### What is required
Every line from the line containing "Task: Click the" through the end of the data is to be reproduced exactly, excluding pictures.
Dataset excerpts START
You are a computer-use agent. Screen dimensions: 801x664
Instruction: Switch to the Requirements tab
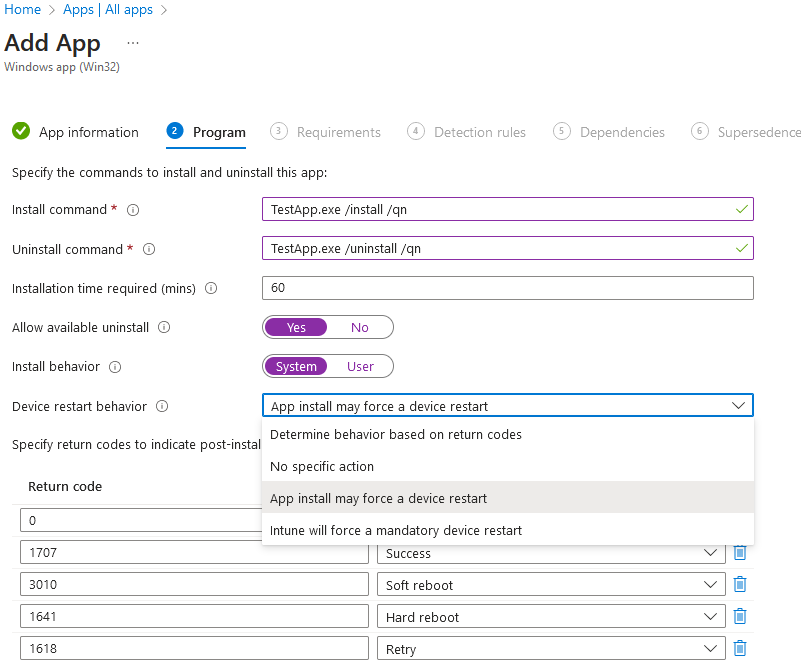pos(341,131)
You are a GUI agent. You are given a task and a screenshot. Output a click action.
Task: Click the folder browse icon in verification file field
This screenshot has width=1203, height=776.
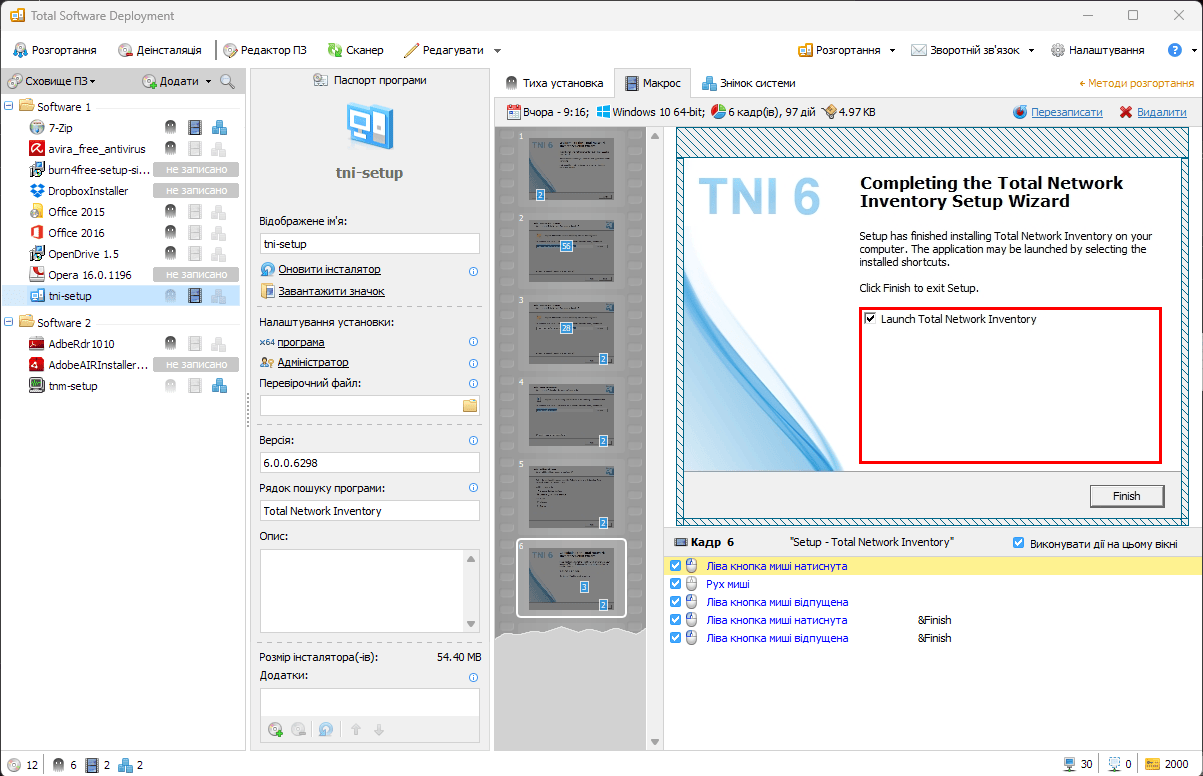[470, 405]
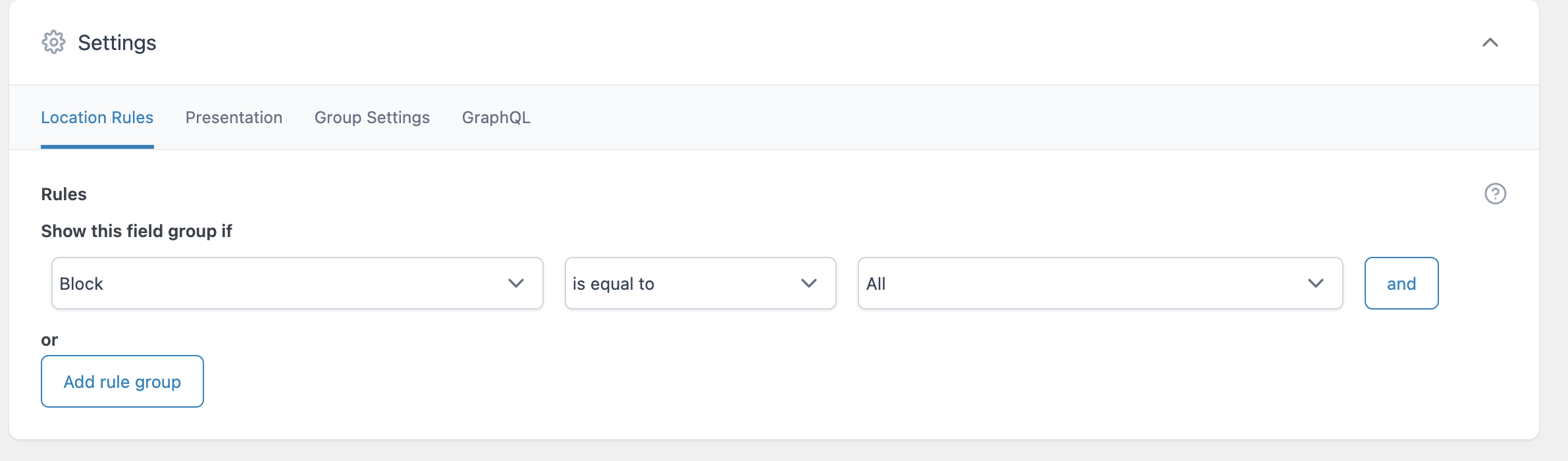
Dataset excerpts END
### Solution for this exercise
Task: Click the folder browse icon in verification file field
This screenshot has width=1203, height=776.
[470, 405]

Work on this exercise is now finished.